BEGIN PROVIDED RECORDS

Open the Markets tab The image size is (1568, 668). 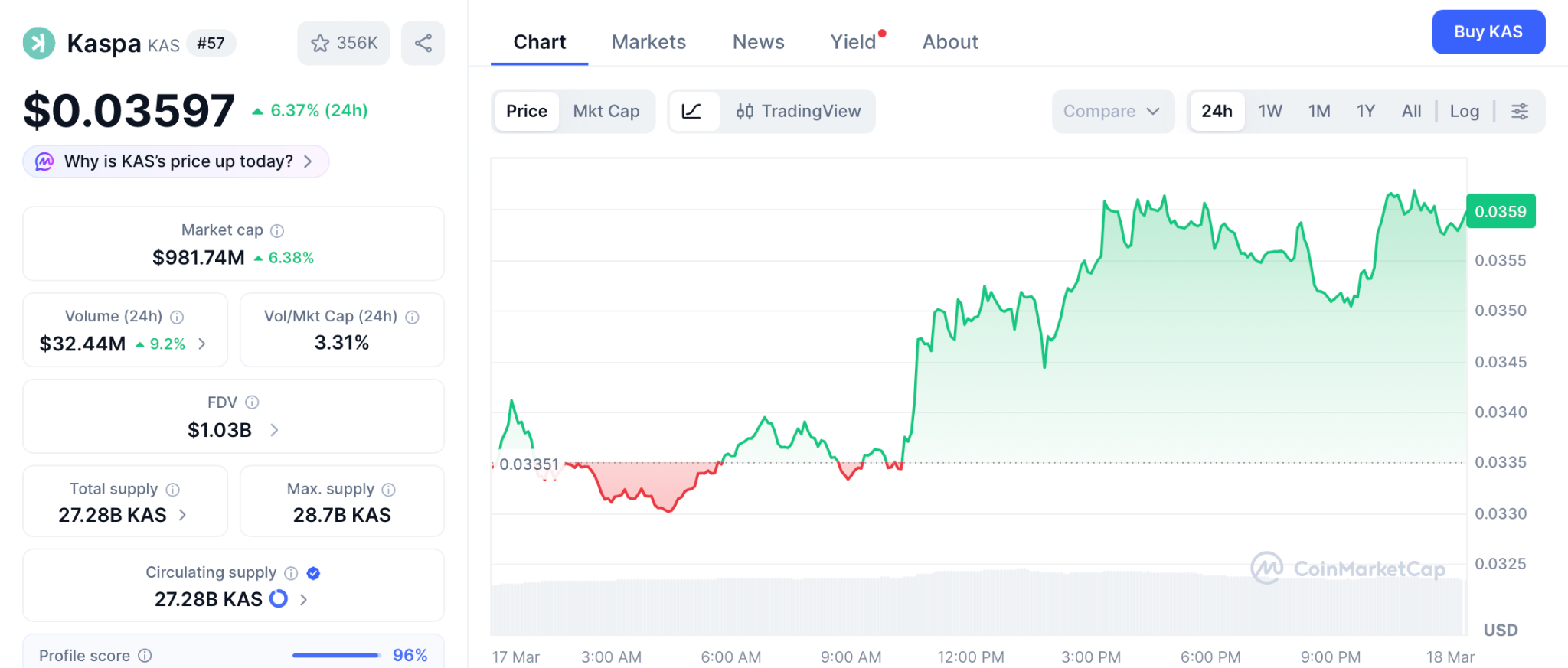coord(648,42)
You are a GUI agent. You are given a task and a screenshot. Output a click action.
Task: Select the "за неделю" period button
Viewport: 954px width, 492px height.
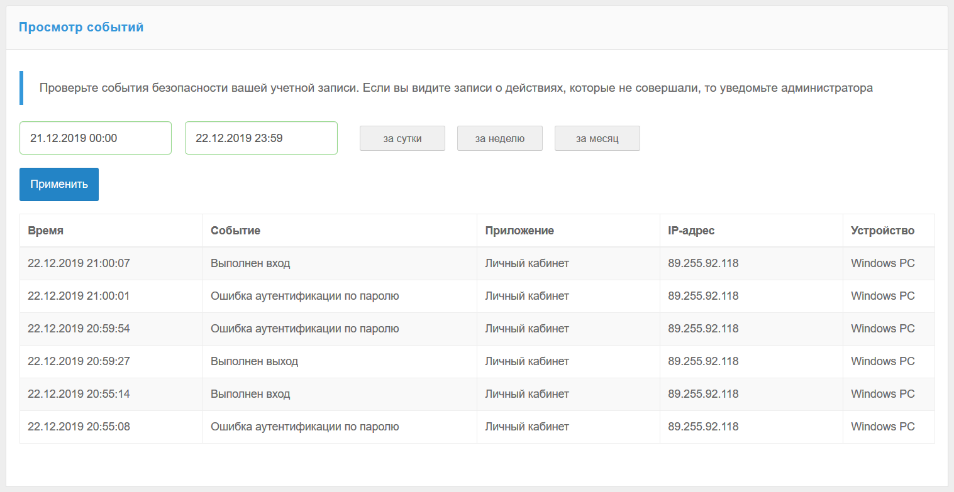pyautogui.click(x=499, y=139)
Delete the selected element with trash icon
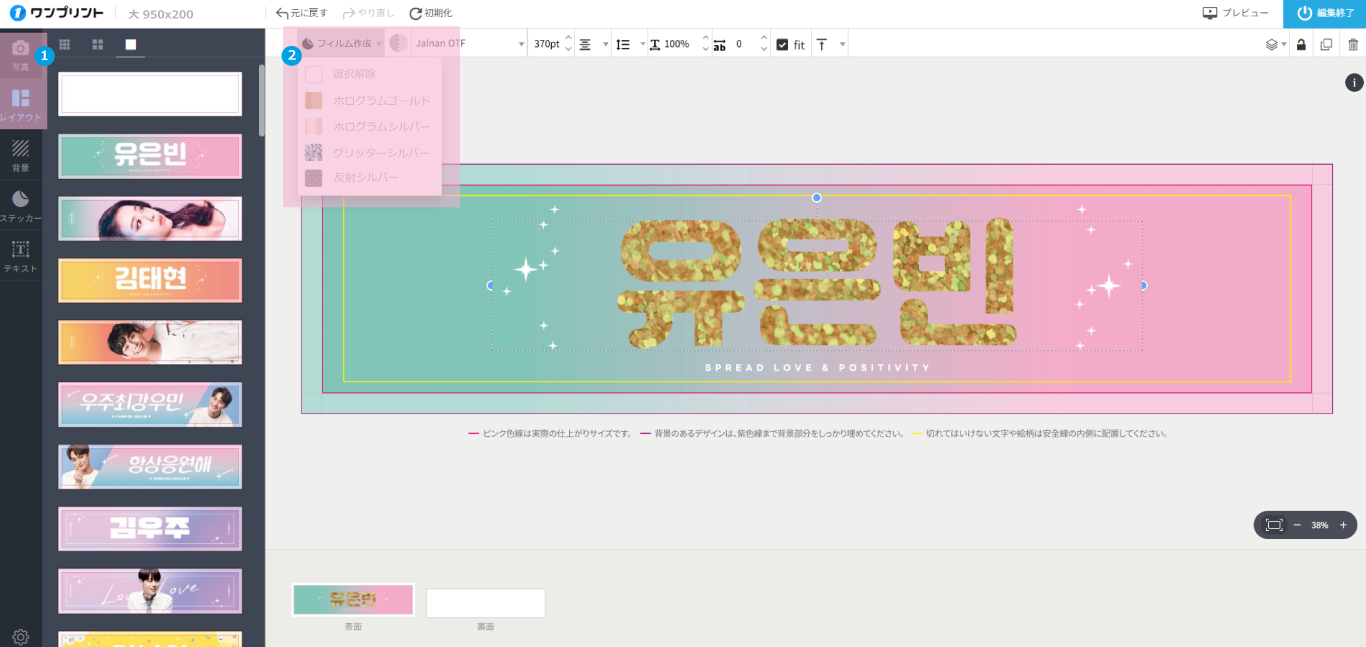The height and width of the screenshot is (647, 1366). pos(1353,44)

END PROVIDED RECORDS

### EXERCISE GOAL
Here the job is to quote the lines from the one with "You are a GUI" through the end of the material, both included, exactly; please skip the pictures.

### YOUR SOLUTION
You are a GUI agent. You are given a task and a screenshot. Output a click action.
Task: Select the "за неделю" period button
Viewport: 954px width, 492px height.
pyautogui.click(x=499, y=139)
Delete the selected element with trash icon
The height and width of the screenshot is (647, 1366). pos(1353,44)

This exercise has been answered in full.